Linda Avey



In promoting her new genetic testing company, 23andMe, Linda Avey finds that people are highly inquisitive about how the process works. How long after mailing my saliva collection tube will my genetic data be posted on the Web site? What will I learn about my genetic predispositions to hundreds of inherited diseases or physical traits? What, exactly, is my ancestral path?
The aspect of this fascinating new company that is sometimes overlooked is that it is building a thoroughly ingenious platform that makes scientific research transparent and accessible on the Internet for the first time. 
Avey and her business partner, Anne Wojcicki, are hoping to take genetic research out of the pristine laboratory filled with white-coated scientists and place it in the hands of those who need such information the most: us.
“We want to democratize research, to make people a part of the process, to give them a voice, as well as giving them access to their data.” Avey says.
23andMe does this as its core business, through its Personal Genome Service™. In a new twist, it also offers individuals a chance to decide where genetic research should be headed. The company’s Web site not only helps people to interpret their genetic data, explaining in laymen’s terms the most up-to-date genetic research, it also offers clients the opportunity to compare their genomes with others on the site and to participate in online surveys that collect information about their health and traits. By combining all these datapoints into its research platform, 23andMe has the ability to conduct its own genome-wide association studies.
“It’s Research 2.0,” Avey says. “We’re collecting data over time from people who are willing to post their information online, so the value of the service will increase as more and more people participate.”
This Research 2.0 platform also keeps patients who participate in medical research close to their own information. Many times, participants are cut off from research results when a medical study ends. They never learn how their data looked in context with other participants, or how it might look years later in light of new medical findings.
23andMe is specifically designed to maintain that connection between the research participant and the research community.
“Traditional research models don’t allow for that,” Avey explains. “The pendulum has swung too far toward a controlling environment in terms of getting consent or establishing contact. We believe there are ways to more closely engage with people who participate in on-going research programs, while still maintaining a very ethical approach.”

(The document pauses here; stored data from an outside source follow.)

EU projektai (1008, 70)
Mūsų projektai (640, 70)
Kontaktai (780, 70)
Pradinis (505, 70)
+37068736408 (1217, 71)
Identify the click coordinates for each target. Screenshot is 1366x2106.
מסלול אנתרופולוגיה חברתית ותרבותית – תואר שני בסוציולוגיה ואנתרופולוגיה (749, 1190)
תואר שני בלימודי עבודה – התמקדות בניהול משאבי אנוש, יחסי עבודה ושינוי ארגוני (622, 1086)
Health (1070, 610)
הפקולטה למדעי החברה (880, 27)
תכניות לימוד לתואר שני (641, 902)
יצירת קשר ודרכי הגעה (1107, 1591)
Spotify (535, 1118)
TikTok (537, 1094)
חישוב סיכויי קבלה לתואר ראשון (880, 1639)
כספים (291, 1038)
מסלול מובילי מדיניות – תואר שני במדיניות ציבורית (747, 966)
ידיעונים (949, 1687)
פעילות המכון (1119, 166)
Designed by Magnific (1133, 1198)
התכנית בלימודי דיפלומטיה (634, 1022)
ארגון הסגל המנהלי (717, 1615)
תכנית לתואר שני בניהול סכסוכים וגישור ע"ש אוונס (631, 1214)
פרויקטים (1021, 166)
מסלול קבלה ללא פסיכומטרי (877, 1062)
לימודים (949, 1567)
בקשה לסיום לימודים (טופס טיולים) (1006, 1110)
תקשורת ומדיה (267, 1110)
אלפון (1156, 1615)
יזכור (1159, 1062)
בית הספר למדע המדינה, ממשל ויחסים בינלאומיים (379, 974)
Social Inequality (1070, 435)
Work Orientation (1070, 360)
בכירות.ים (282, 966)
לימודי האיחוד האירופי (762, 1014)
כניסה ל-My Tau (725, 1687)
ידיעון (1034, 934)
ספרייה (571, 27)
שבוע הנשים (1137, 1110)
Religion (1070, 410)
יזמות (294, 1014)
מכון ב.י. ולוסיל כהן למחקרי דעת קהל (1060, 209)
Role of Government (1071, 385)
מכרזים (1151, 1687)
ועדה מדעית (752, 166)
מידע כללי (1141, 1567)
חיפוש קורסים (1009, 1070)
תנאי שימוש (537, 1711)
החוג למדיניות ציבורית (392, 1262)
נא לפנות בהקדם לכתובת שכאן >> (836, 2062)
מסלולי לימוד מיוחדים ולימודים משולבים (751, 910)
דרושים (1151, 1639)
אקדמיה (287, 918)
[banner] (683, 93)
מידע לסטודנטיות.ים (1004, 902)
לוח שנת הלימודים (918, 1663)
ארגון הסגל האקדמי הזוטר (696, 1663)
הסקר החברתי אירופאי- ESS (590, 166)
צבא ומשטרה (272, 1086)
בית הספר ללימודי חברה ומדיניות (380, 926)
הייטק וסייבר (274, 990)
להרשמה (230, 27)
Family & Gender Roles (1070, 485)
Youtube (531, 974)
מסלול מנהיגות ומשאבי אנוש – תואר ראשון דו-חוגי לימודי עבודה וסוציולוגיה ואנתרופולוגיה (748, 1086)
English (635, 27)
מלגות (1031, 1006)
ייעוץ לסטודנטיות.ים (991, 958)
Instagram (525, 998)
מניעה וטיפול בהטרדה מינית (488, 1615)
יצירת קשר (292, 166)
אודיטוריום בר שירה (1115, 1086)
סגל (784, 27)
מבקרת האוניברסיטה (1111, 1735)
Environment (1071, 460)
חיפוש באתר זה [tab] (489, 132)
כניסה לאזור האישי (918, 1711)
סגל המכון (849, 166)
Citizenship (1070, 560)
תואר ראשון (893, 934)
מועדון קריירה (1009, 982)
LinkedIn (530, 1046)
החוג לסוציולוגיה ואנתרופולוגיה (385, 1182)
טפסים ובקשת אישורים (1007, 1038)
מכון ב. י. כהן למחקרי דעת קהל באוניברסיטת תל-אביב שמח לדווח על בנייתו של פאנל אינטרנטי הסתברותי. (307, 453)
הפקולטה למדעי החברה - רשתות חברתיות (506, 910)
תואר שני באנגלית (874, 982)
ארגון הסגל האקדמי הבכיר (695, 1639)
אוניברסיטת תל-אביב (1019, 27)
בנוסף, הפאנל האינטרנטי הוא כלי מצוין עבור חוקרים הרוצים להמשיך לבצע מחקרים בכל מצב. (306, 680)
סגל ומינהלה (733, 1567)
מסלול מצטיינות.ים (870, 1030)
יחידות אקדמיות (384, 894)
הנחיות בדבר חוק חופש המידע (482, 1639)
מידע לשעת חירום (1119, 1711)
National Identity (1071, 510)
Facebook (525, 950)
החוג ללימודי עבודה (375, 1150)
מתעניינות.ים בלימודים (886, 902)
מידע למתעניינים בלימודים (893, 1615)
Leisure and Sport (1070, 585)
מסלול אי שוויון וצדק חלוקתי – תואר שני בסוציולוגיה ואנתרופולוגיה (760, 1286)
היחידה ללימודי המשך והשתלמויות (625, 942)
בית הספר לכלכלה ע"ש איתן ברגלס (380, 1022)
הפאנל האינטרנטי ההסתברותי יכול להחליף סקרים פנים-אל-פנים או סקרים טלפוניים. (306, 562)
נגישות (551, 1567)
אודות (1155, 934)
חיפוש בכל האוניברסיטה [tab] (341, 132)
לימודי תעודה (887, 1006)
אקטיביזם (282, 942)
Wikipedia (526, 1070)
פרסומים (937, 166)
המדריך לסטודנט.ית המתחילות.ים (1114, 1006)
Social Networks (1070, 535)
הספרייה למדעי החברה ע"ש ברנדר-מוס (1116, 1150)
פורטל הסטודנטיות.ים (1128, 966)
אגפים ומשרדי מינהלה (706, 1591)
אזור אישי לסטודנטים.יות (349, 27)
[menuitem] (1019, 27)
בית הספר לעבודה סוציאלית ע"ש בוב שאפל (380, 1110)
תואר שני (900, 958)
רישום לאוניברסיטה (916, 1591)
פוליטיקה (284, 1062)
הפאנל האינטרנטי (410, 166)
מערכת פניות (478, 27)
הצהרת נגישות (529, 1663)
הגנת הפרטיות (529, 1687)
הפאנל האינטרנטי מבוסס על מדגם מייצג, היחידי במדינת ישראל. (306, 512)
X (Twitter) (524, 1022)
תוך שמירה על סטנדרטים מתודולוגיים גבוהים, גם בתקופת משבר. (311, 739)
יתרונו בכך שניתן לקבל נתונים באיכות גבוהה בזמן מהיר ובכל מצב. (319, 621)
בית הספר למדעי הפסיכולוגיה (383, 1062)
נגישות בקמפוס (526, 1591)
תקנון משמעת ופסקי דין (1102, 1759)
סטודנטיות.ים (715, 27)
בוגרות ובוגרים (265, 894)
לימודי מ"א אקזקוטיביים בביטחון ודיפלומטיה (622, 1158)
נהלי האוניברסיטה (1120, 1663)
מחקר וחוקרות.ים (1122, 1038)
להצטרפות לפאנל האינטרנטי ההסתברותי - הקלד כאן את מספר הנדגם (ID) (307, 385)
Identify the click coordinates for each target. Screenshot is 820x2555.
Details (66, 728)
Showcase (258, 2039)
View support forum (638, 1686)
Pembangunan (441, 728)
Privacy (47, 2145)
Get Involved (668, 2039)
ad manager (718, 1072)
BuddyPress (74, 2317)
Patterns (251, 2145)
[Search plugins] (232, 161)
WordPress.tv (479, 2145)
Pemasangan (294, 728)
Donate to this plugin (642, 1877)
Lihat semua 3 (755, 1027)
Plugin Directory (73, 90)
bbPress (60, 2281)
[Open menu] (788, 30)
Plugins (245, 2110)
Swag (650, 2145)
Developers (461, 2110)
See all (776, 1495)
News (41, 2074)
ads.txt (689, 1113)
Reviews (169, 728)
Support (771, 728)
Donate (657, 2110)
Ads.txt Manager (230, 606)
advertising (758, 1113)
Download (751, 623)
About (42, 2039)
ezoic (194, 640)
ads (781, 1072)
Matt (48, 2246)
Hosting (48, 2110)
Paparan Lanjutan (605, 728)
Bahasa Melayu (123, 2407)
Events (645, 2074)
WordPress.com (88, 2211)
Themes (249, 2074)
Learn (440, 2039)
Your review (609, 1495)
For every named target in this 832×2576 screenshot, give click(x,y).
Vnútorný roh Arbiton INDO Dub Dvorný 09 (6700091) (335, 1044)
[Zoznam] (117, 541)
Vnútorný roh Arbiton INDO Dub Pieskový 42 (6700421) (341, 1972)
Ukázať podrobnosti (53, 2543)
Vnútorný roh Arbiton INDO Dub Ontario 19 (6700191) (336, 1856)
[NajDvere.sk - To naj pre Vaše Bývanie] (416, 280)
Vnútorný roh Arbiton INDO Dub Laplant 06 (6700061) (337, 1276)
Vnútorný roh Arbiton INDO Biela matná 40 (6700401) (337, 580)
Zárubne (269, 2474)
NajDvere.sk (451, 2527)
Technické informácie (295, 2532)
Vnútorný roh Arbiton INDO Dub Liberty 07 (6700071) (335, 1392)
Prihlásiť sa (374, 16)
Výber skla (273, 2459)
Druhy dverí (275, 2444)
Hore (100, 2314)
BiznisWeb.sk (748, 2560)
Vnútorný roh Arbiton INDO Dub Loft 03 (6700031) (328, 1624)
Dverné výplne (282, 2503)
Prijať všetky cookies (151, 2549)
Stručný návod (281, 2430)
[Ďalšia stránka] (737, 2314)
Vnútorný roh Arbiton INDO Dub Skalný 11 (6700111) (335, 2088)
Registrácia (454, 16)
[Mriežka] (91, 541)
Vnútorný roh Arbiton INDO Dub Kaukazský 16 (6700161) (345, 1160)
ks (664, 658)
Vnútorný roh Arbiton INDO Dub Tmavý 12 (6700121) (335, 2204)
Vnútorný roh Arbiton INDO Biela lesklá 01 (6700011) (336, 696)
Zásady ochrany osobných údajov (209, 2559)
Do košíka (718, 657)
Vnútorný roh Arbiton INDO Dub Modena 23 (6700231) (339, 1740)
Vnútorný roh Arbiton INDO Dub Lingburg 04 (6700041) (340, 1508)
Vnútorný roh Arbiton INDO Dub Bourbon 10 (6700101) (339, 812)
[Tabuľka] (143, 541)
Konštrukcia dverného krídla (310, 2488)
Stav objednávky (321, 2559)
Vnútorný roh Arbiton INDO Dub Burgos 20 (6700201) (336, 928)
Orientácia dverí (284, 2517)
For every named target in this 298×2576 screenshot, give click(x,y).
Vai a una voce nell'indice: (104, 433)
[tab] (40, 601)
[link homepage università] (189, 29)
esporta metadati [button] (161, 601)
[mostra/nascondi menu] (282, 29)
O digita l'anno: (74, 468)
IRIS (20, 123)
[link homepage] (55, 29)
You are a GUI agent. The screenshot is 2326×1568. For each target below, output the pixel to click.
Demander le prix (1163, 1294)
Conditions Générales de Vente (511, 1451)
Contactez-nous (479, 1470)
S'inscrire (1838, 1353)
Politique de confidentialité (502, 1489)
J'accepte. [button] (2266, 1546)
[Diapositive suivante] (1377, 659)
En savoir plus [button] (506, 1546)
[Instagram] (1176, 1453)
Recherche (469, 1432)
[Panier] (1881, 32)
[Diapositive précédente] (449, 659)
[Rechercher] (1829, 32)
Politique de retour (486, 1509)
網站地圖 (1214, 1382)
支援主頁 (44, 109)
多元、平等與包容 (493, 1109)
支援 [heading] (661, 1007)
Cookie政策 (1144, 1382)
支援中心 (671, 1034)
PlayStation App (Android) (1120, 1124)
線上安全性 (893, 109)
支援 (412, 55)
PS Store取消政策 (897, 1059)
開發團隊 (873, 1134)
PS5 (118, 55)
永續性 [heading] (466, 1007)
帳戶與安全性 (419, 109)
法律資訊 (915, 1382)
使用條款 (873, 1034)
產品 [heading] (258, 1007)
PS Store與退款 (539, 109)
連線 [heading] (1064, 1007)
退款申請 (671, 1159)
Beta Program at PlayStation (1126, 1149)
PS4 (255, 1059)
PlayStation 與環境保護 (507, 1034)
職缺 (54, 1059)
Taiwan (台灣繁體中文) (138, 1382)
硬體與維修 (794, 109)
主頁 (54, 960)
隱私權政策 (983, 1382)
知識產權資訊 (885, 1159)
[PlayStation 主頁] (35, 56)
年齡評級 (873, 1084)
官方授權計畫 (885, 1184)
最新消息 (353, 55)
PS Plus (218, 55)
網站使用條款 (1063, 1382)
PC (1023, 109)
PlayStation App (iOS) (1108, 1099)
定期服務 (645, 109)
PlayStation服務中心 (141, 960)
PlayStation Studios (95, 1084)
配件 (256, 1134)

Voices in the scientific establishment have suggested that 23andMe is “trivializing genetics” because it makes it approachable and, arguably, entertaining. But Avey strongly disagrees with this assessment.
“We don’t think taking genetics to the masses trivializes it in any way. The more people understand genetics, the more it will be incorporated into every day life.”
Instead, the immediate benefit of the 23andMe Research 2.0 model is that it is creating a community of people with a common interest in genetics. Clients are finding their own personal genetic information “hugely fascinating,” according to Avey, and they are building connections to other people.
23andMe clients demonstrate faith in the open source sharing of information. Some who take part in surveys and studies will even get “micro-attribution” when those research projects are completed.“As we build our communities internally, we’ll be able to build our own research,” Avey explains, “and clients will be able to say, I was a part of that publication—I was a participant.”
Of course the ultimate goal of the company, Avey says, and the only logical reason to pursue a new research model so carefully, is to transform health care with a focus on prevention and personalization through more thorough knowledge.
“We talk about a disease such as Parkinson’s, but there may be ten different diseases at the molecular level,” she says. “Yet doctors typically still use traditional means to diagnose it. We hope to contribute to the knowledge that will lead to better diagnostic tools. It’s all about access to information that we’ve never had before.”